Juan Manuel Gómez-Robledo (MEX) : Si les Mexicains et les Français partagent de nombreuses valeurs communes et une amitié de longue date, ils n’ont en revanche pas du tout la même perception du monde. L’exemple le plus frappant est leur rapport à la mort, un sujet toujours extrêmement tabou pour de nombreux Français alors que les Mexicains le traitent avec familiarité et dérision. De même, le rapport au temps, marqué chez les Mexicains par une flexibilité et une adaptabilité à toute épreuve, est essentiel pour supporter un rythme de travail soutenu. En outre, si le Mexique valorise des liens forts d’appartenance aux multiples communautés qui le composent sur le mode de l’« être-ensemble », la société française est minée par l’individualisme, le stress urbain, les pressions subies par les jeunes, prisonniers de leurs injonctions de réussite, le manque de communication dans un monde paradoxalement de plus en plus connecté, le monde virtuel s’imposant face au monde réel. D’une manière générale, si nos amis français ont tendance à regarder le verre à moitié vide, c’est-à-dire les difficultés, les mauvaises nouvelles, les choses négatives, les Mexicains gardent le sourire en toutes circonstances et prennent la vie du bon côté, préférant regarder le verre à moitié plein et se dire que demain est un autre jour, pourvu qu’ils le vivent. 

Qëndrim R. Gashi (KOS) : Les Kosovars sont un peuple jeune. Donc, par définition, ils sont optimistes. Moi, je suis le benjamin du corps diplomatique ici en France, et je suis un optimiste mesuré parce que, pendant les années 1990, j’ai vécu au Kosovo un système de quasi-apartheid. Les Kosovars cependant sont également réalistes car ils ont devant eux des défis énormes, l’emploi, le renforcement de l’État de droit, la réconciliation qui permettra la coopération entre voisins et créera d’autres énergies. 

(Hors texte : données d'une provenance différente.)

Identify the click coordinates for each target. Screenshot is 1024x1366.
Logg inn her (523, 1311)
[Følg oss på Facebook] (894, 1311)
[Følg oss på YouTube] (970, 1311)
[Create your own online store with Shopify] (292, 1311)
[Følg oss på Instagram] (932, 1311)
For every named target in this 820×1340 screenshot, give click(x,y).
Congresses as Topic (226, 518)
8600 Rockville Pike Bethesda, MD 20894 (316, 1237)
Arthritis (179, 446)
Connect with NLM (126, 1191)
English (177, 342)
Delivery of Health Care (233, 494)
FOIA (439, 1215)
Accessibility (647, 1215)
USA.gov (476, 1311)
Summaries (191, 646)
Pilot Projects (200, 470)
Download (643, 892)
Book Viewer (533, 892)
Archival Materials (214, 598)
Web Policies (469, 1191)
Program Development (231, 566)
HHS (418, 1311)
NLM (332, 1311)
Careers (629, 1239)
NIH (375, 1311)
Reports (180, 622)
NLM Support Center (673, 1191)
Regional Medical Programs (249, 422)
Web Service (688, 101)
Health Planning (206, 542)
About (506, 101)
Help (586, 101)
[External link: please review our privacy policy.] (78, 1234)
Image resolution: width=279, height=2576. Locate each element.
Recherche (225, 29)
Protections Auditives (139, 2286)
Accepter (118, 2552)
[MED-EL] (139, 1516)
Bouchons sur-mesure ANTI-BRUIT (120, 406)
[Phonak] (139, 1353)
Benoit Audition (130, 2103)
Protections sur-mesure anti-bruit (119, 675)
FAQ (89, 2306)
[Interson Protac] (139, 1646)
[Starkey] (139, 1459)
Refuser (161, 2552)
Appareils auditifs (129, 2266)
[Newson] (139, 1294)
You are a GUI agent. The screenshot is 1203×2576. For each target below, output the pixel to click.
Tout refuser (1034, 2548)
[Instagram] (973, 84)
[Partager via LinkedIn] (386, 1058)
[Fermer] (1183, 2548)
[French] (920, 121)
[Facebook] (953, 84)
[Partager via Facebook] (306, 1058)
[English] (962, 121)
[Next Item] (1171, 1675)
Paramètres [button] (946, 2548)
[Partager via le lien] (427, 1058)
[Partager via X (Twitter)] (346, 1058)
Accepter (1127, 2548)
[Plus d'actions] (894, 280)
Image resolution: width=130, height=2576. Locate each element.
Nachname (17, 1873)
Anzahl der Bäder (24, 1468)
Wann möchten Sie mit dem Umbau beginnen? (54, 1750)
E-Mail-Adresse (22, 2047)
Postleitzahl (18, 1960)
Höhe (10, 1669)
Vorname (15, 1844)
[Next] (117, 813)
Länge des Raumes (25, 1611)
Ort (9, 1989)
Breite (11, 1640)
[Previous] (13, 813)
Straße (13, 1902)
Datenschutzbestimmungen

Brendan Berne (AUS) : On appelle l’Australie le Lucky Country. Nous sommes un peuple très optimiste car nous sommes issus d’immigrants qui se disaient : « Voilà, il faut aller à l’autre bout du monde pour tenter d’avoir une nouvelle vie ! » C’est quelque chose de très enraciné en nous… 

Anna Bossman (GHA) : Le Ghanéen est très optimiste. Sur l’avenir du Ghana, sur l’avenir du monde. 

Imants Lieğis (LET) : Nous sommes revenus à la liberté il y a presque trente ans. On a notre pays. On est membres de l’Otan et de l’Union européenne, et c’est déjà très bien. Donc, à cet égard, il y a de l’optimisme en Lettonie.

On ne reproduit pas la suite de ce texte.